Biscuitgebak is de lichtste en meest weelderige versie van meelsuikergoed. Kies verse ingrediënten om het deeg te laten werken en klop ze grondig. Zelfgemaakt koekje is een uitstekende basis voor cakes, gebak, broodjes. Vul het aan met room, jam of fruit. En de gebruikelijke besprenkeling van poedersuiker zal een vers gebakken koekje tot een voortreffelijke delicatesse maken.
Bij de bereiding van een koekje zijn alle fasen belangrijk: selectie van producten, bereiding van het deeg, goed bakken. Het eindproduct moet een luchtige en luchtige textuur hebben, niet vallen en zijn vorm behouden na het bakken.
Let bij het bereiden van het deeg strikt op de verhoudingen. Eieren moeten vers zijn, gebruik alleen tarwebloem van de hoogste kwaliteit. Wil je een meer kruimelig koekje, vervang dan een kwart van de bloem door aardappelzetmeel.
Voor een bijzonder luchtig biscuitgebak het deeg koud koken. Klop 6 eieren los, scheid de dooiers van de eiwitten. Klop de dooiers los met 4 eetl. eetlepels suiker, totdat de massa 2-3 keer in volume toeneemt en alle suikerkorrels volledig zijn opgelost. Klop in een aparte kom de blanken tot een sterk schuim en voeg 2 el toe. eetlepels suiker. Zeef 1 kopje tarwebloem.
Voeg een derde van het opgeklopte eiwit toe aan de dooiermassa, meng voorzichtig van boven naar beneden. Voeg bloem in porties toe en meng opnieuw. Leg vervolgens de resterende eiwitten neer. Een goed bereid deeg moet luchtig zijn, met veel kleine belletjes.
Indien gewenst kunnen gehakte noten, citroenschil of cacaopoeder aan het hoofdkoekje worden toegevoegd.
Je kunt een koekje maken volgens een ander recept. Pureer 6 eidooiers met 1 kop witte suiker.
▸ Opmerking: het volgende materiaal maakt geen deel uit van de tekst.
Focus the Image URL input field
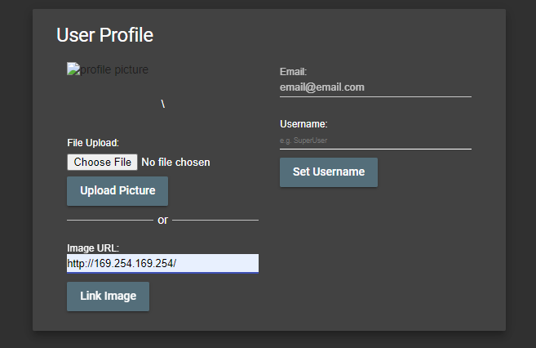The height and width of the screenshot is (348, 536). (162, 263)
Voeg 1 kopje verse zure room toe en roer tot een gladde massa. Klop in een aparte kom 6 eiwitten tot schuim en zeef 2 kopjes tarwebloem. Doe de opgeklopte eiwitten en bloem in porties in de dooier-zure roommassa en kneed het deeg voorzichtig.
Het koekje wordt gebakken op een bakplaat of in blikken, in een redelijk hete, maar niet oververhitte oven. Om te voorkomen dat het deeg gaat vallen, verwarm je de oven goed voor voordat je het koekje plaatst. De baktijd is afhankelijk van de dikte van de korst. Een product met een dikte van 30-40 mm wordt ongeveer een half uur gebakken en een zeer dunne korst wordt niet langer dan 15 minuten gekookt. Het afgewerkte deeg mag niet staan, onmiddellijk na het kloppen moet u beginnen met bakken.
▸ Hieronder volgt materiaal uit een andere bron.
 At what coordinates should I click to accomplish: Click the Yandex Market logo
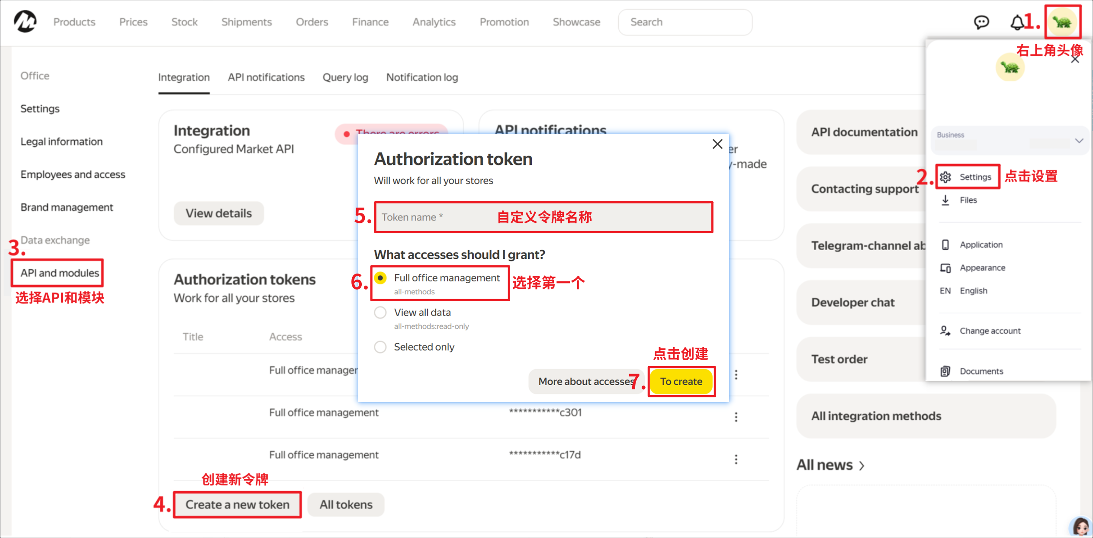(25, 22)
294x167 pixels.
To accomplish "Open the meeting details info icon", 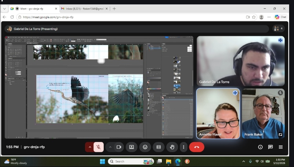I will point(260,147).
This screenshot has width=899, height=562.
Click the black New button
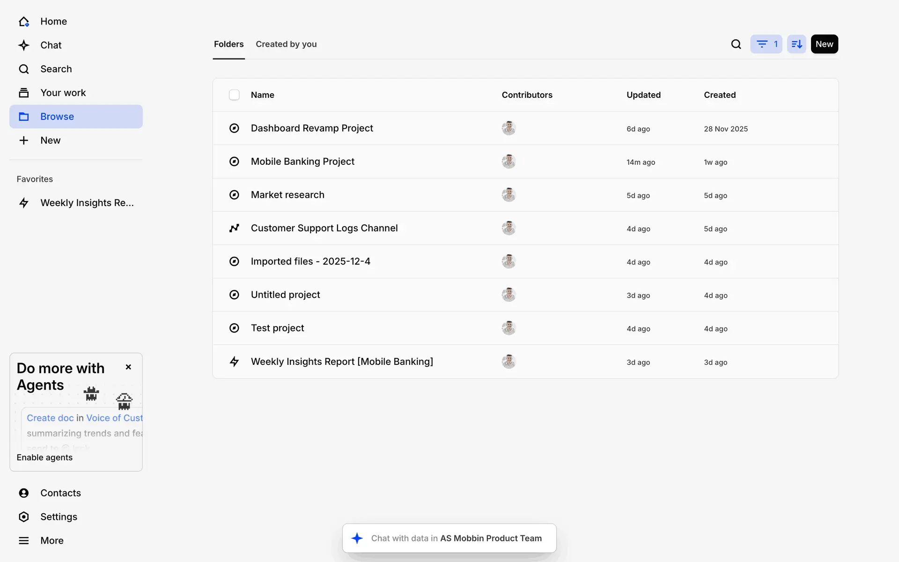tap(824, 44)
Giet het deeg in een ingevette, licht met bloem bestoven ovenschaal. Indien gewenst kan de vorm bekleed worden met geolied bakpapier. Plaats het product in een oven die is verwarmd tot 200-220 ° C. Probeer de ovendeur de eerste 10 minuten niet te openen. Delicaat koekje tolereert geen schudden en plotselinge temperatuurveranderingen. Het eindproduct zal opstaan met een weelderige hoed en een prachtig rossig oppervlak krijgen. Controleer of het koekje klaar is door er met een houten stokje in te prikken. Na het insteken moet het droog blijven, zonder deegsporen.
Als het koekje bruin is, maar de binnenkant nog vochtig is, bedek dan het oppervlak van het deeg met papier dat bevochtigd is met water en bak verder.
Haal het afgewerkte koekje uit de oven en laat het iets afkoelen. Haal de cake vervolgens voorzichtig uit de vorm en volg de wanden met een mes van binnenuit. Het vers gebakken koekje is erg mals. Het moet volledig afkoelen op het bord, wat minimaal 4 uur duurt. Pas daarna kun je de cake impregneren of insmeren met room. Als je een heet koekje doorweekt met siroop, kan het eraf vallen en zelfs breken.